Le groupe de presse belge Rossel qui devrait intégrer dans une holding commune, d’ici l’été, plusieurs titres de Groupe Hersant media en difficulté financière, a pris contact avec les personnels de La Provence et de Nice Matin/Corse Matin/Var matin.

Sans attendre la signature définitive de son accord avec GHM et l’avis de la Direction de la concurrence et de la consommation, Bernard Marchant, l’administrateur délégué de Rossel, a fait le voyage de Marseille et de Nice pour présenter son groupe et sa stratégie.

En décembre, Rossel, premier groupe de presse francophone belge, fêtera son 125e anniversaire. Créé à Bruxelles par Emile Rossel, fondateur du quotidien Le Soir, il possède aujourd’hui seize quotidiens en Belgique, dans le Nord de la France (La Voix du nord) et au Grand Duché de Luxembourg, une trentaine d’hebdomadaires et une demi-douzaine de mensuels.
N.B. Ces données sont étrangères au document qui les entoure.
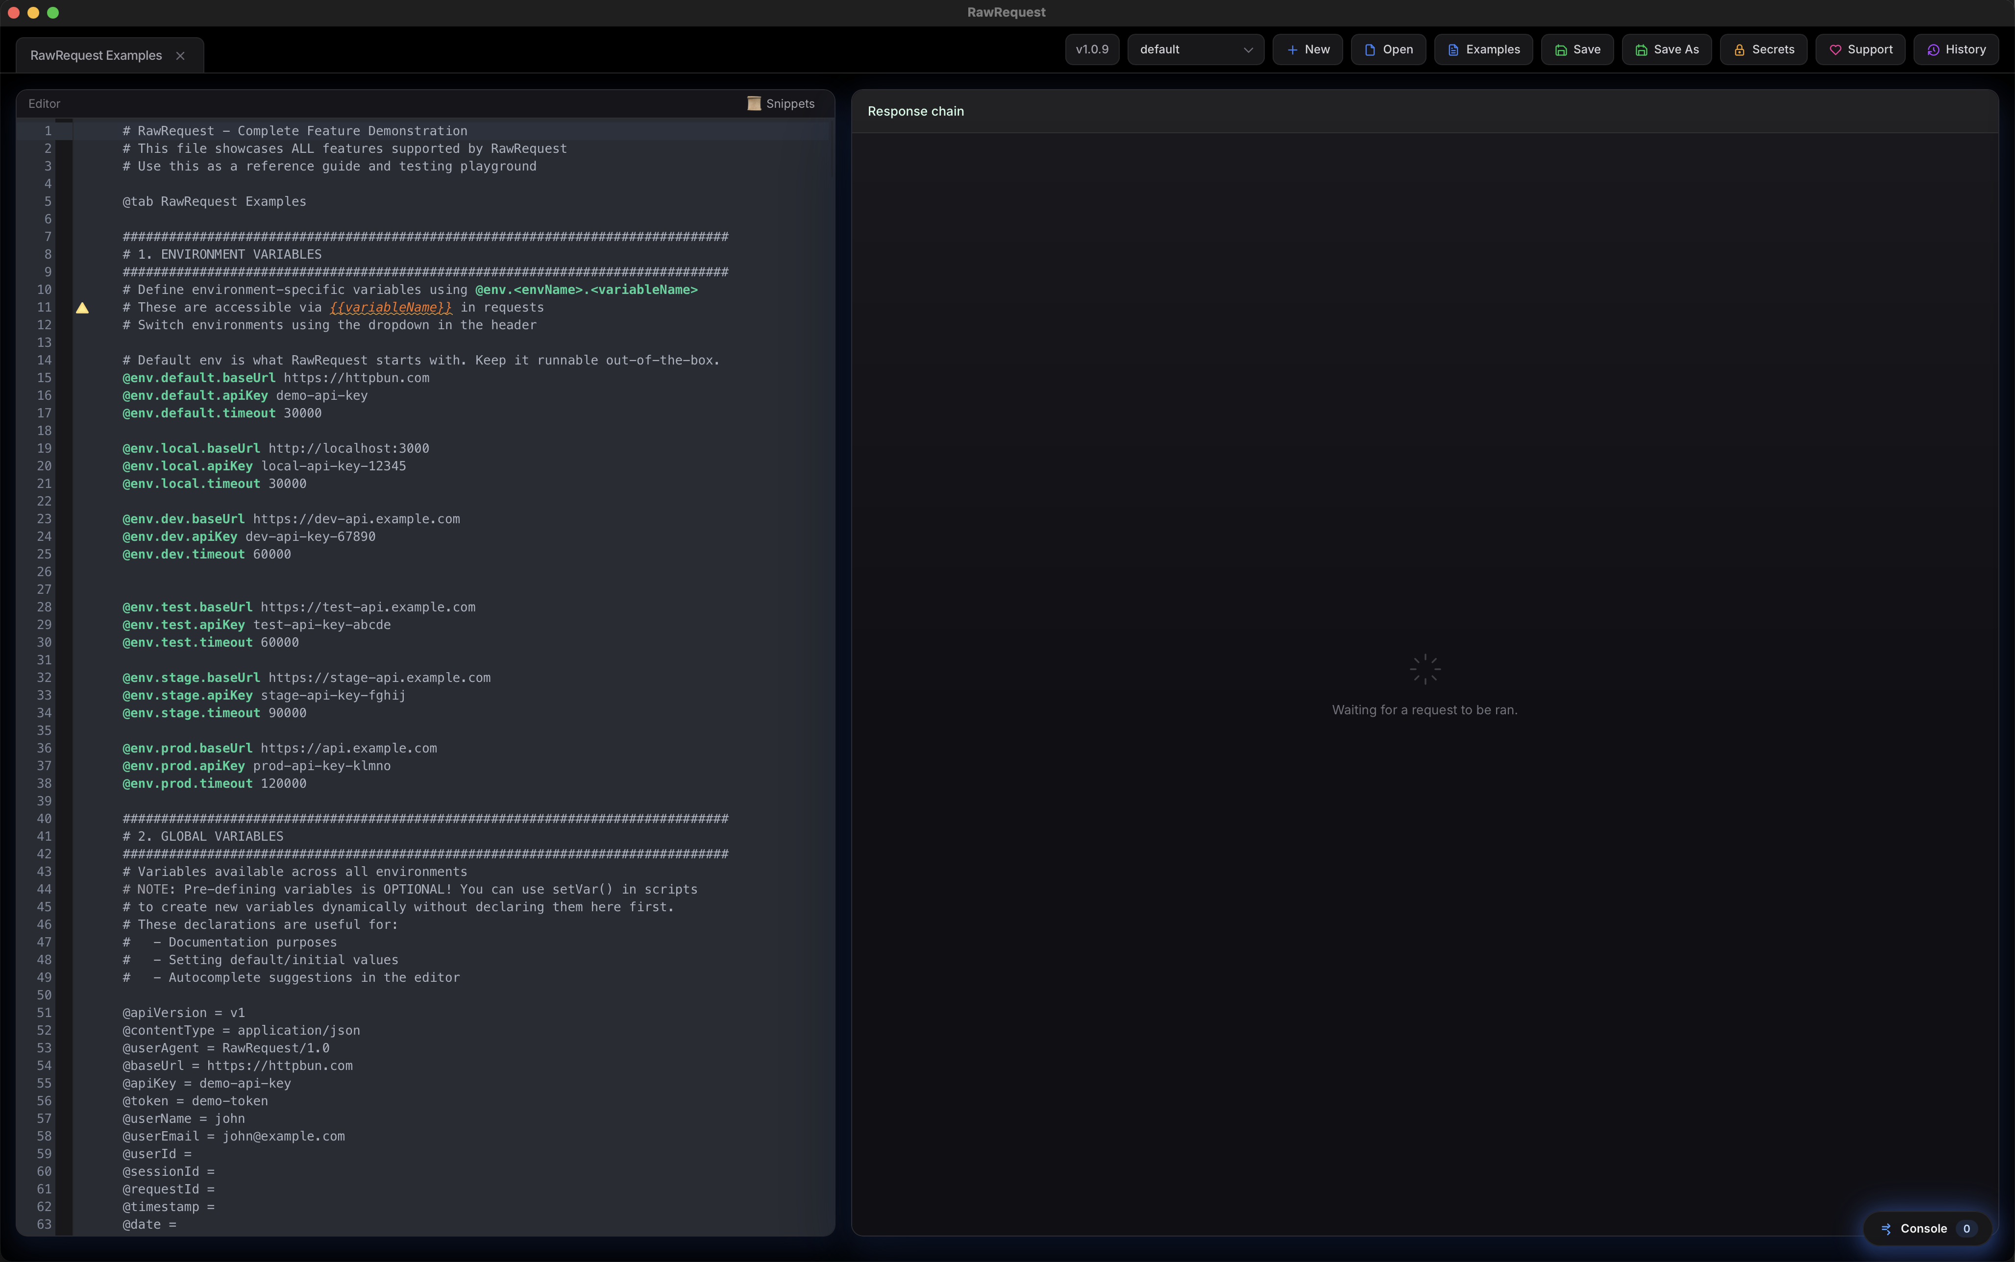This screenshot has width=2015, height=1262.
Task: Create a new request with New button
Action: click(x=1306, y=49)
Il est aussi présent en Bulgarie.

Propriété d’une famille, les Hurbain, comptant 3 500 salariés et réalisant 495 millions € de chiffre d’affaires, Rossel a accéléré son développement dans la presse écrite et les nouveaux media dès les années 1990 mais plus spécifiquement depuis 2000.

Il est en passe de prendre le management de plusieurs des titres de Groupe Hersant media, notamment L’Union de Reims, La Provence, Nice Matin, Corse Matin, Var Matin et peut-être aussi Paris-Normandie.
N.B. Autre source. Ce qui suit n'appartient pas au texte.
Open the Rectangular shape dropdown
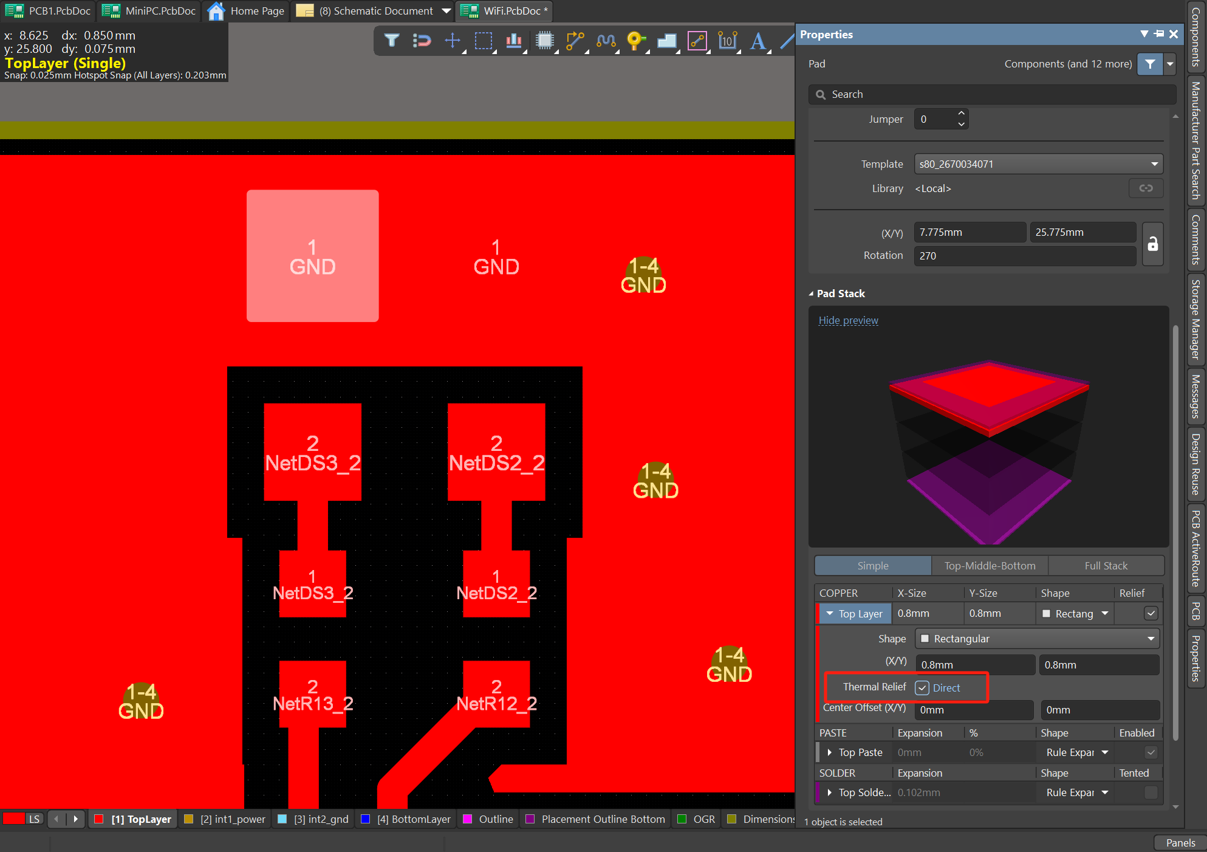Screen dimensions: 1207x852 point(1151,639)
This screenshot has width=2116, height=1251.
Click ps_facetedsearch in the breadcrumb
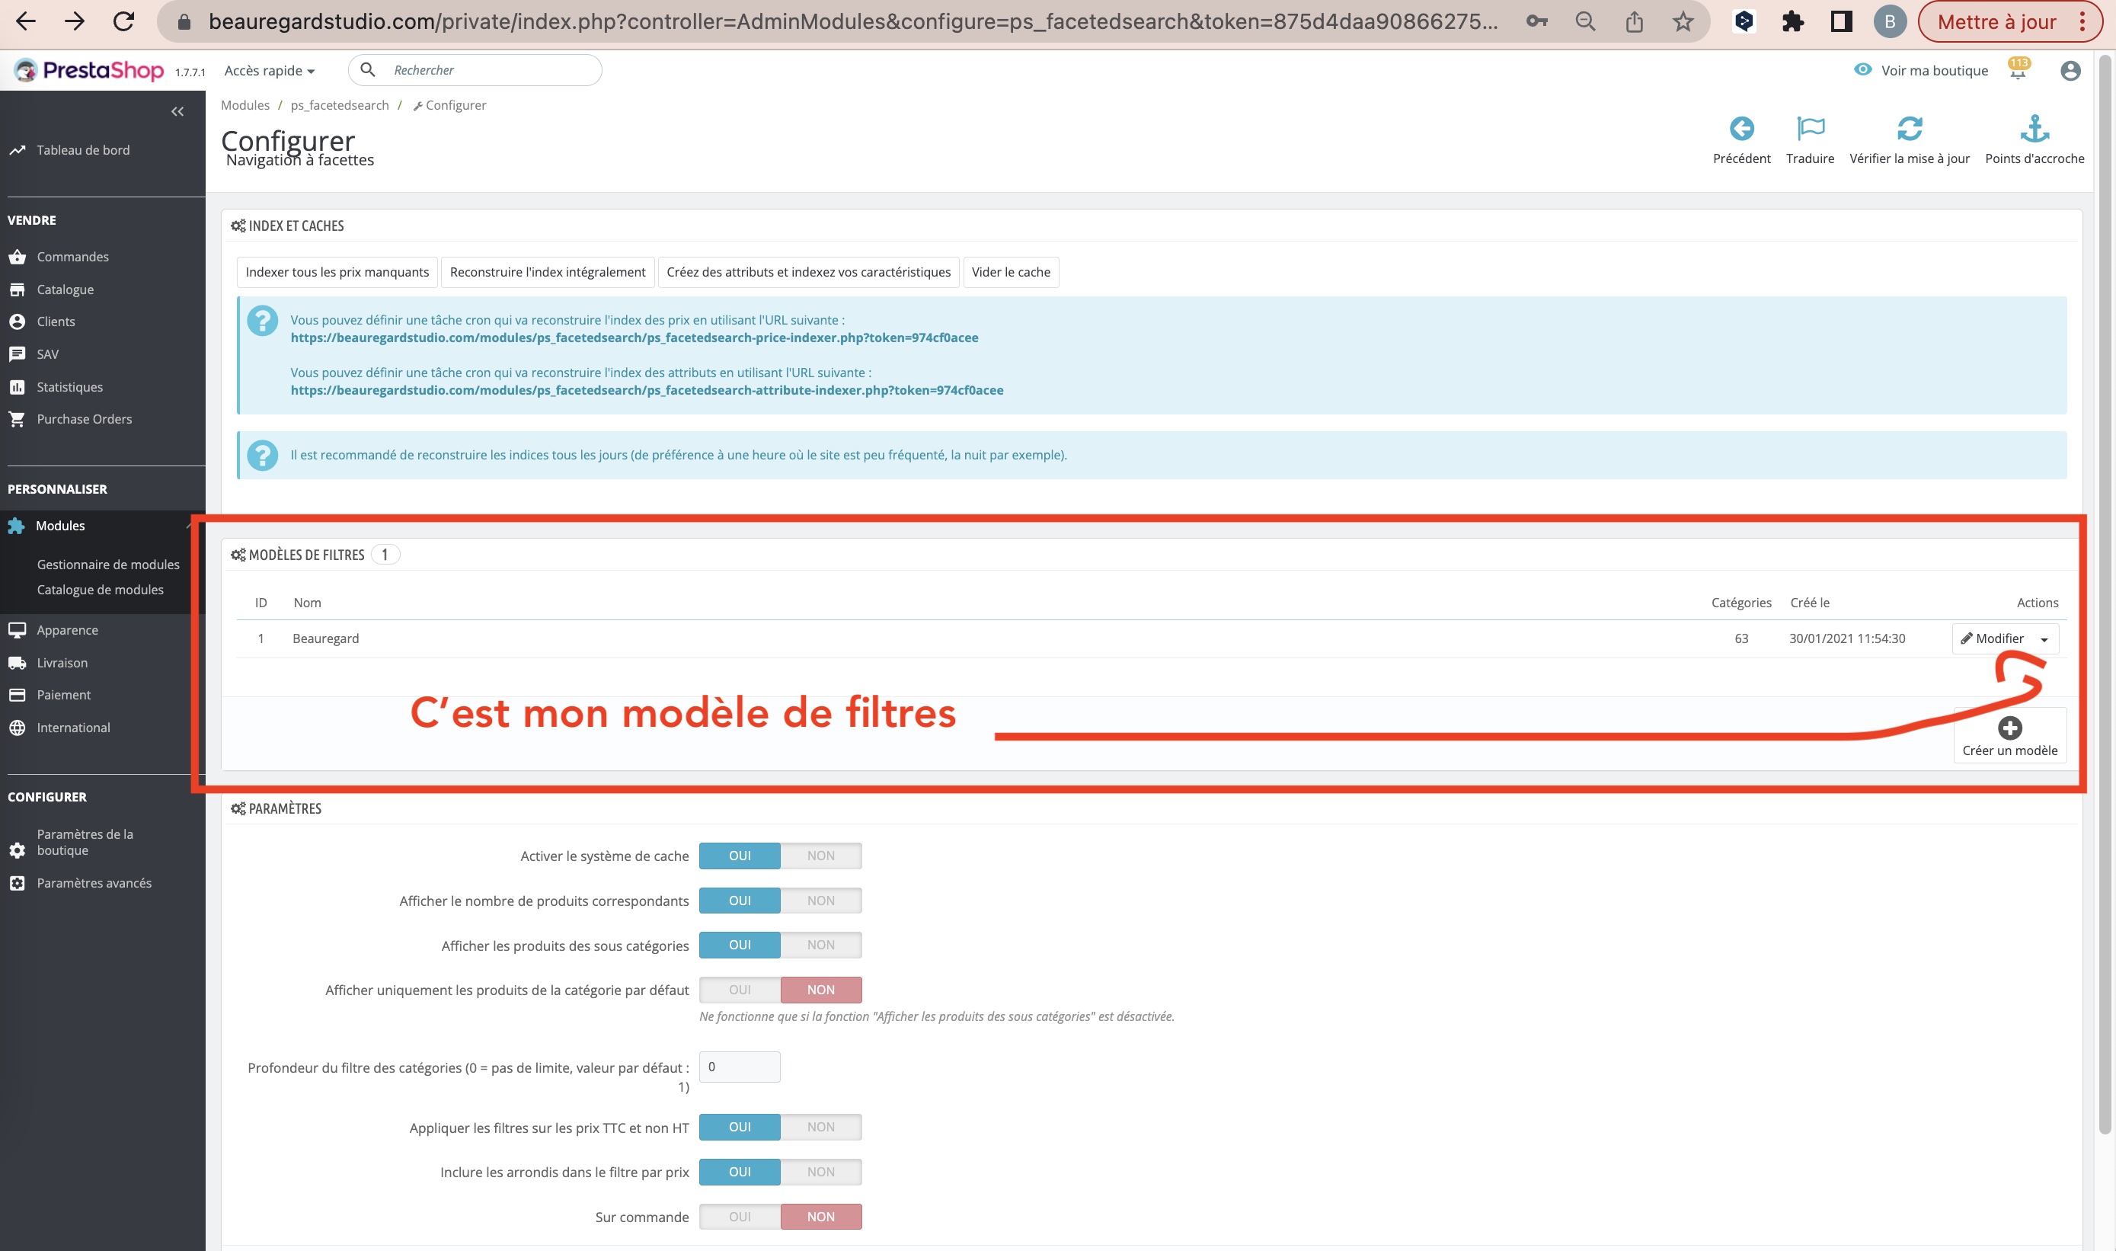[x=339, y=105]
A Marseille d’abord, puis à Nice, Bernard Marchant, qui était entouré de Michel Nozière, administrateur et Président du directoire de Voix du Nord investissement, et d’Eric Malrain, directeur financier, coaché par Dominique Bernard, directeur général de GHM, a exposé sa vision de l’avenir de la presse et répondu aux questions des représentants des salariés. Le maintien et l’indépendance financière des titres et des emplois ont été au centre des échanges.

Si le projet de création d’une société holding Rossel-GHM (en juin) est mené à son terme, Rossel s’engagera à maintenir les titres et à garantir leur indépendance éditoriale. « Contrairement aux fonds de pension, nous avons les pieds sur terre, nous ne chercherons pas des rendements de folie », a dit Bernard Marchant à Marseille. Propos qu’il a ensuite précisé à Nice, indiquant que Rossel visait « un niveau de rentabilité de 10%, dans le but de dégager 3% pour le remboursement de la dette, 5% pour les investissements, 2% pour l’actionnaire ».

Pour obtenir ce résultat, les titres du sud est plafonnant autour de 5%, avec des perspectives d’entrer dans le rouge à court terme, Rossel envisage 150 à 200 départs dans les deux ans. La modération salariale et la diminution de la RTT (réduction du temps de travail) seront également à l’ordre du jour. Un « guichet » devrait donc être ouvert au début de l’été. « Les départs se feront avec accompagnement », ont indiqué les dirigeants de Rossel.

Tout au long de ses rencontres dites informelles, Bernard Marchant a répété l’attachement de son groupe au pluralisme de l’information et sa volonté de le développer dans les nouveaux médias « car nous sommes convaincus que le web deviendra l’extension naturelle et directe du papier », dit-il.

Partenaire de plusieurs groupes de presse néerlandophone (Persgroep, Concentra media), Rossel s’intéresse aux Hollandais et Belges qui passent leurs vacances en Provence et a fait état de projets de publications qui leur seraient spécifiquement destinés.